Dimes is a café, but more than that, it’s a total vibe—and you also work on fun side projects. How did the idea for it all first begin?
Alissa and I are from a restaurant background—she was working as a chef, and I was working front of house—but we met many, many years ago, before that, working together at a place in Nolita called Lovely Day. The one thing that I always took from Lovely Day was the sense of community and friendship that emanated from there. We were thinking about opening something together and had many conversations about it. At first, the idea was to do a juice bar, but then grew from there. It kind of happened organically. I would say the reason we even wanted to do this, for the most part, is that there wasn’t anywhere in the city that was offering vegetable-forward, fresh, seasonal food. Farm-to-table had existed for a while, of course, and there were places like Angelica Kitchen, with seventies, hippie kind of crunchy food—which I love so much—but at the time, there wasn’t really a more modern and casual take on that.
Emotional Eating is such a fun twist on the typical cookbook. Was it always in the cards to come out with one?

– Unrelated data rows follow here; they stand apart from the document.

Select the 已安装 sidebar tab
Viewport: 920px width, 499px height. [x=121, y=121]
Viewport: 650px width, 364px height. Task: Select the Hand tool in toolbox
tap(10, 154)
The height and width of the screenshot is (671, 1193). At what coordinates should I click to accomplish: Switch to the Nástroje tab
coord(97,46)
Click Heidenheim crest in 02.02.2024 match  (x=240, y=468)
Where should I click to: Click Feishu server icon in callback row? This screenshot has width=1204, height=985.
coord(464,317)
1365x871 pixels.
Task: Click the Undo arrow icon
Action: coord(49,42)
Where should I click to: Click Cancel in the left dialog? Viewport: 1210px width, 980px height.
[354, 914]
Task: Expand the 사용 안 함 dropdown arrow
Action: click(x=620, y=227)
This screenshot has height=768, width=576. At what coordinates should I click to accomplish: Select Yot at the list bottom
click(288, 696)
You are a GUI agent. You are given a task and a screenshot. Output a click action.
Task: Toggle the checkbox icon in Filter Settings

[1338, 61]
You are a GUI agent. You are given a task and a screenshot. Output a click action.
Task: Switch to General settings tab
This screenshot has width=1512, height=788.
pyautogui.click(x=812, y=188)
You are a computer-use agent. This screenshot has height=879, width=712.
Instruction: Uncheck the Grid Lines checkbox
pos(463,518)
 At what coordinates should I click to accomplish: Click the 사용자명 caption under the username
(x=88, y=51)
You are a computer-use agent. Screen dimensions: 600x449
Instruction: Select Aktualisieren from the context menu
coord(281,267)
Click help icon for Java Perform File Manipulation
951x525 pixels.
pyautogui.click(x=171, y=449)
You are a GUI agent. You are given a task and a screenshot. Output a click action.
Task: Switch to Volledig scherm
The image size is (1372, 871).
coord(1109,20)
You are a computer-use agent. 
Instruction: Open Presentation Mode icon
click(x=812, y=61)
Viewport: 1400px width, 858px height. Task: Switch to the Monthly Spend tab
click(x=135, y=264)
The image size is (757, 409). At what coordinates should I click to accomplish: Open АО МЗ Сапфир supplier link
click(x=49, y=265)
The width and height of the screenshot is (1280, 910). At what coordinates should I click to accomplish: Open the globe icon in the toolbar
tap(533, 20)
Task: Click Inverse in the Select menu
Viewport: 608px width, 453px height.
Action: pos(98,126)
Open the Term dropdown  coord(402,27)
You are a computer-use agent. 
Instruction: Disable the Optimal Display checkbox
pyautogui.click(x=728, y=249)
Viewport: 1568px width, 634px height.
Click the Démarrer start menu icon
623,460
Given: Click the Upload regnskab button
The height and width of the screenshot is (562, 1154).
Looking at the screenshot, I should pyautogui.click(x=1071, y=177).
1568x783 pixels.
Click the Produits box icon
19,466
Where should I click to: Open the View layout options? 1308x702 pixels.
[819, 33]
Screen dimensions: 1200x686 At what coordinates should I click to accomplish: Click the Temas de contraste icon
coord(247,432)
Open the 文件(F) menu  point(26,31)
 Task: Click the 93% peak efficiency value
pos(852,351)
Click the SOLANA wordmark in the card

We were approached about doing a cookbook early on, from year one. At the time, we held off on that idea—we felt like we didn’t yet have a story to tell, and if we were going to do something, it had to be right. But we would think about it every now and then, and it became a thing that incubated between Alissa and me. I sat down with a close friend of ours, Cynthia Leung, just sharing our love for books—we were talking a lot about children’s book design, and we kind of shared the same aesthetic—and she said, “Well, why don’t we just make a cookbook, but a different kind of cookbook?” It made sense: The world doesn’t need another regular cookbook. I obviously love to collect cookbooks, so I’m not trying to fault them, but I felt like if we were going to do something, it’d have to go against the grain a bit. That conversation started in 2016 or 2017, and it took a long while for us to really figure out the voice of the book, and the actual narrative of it. It really worked so beautifully in the end, because everyone that was a part of the creation of the book is a regular at Dimes.
What inspired you to organize the book by times of day?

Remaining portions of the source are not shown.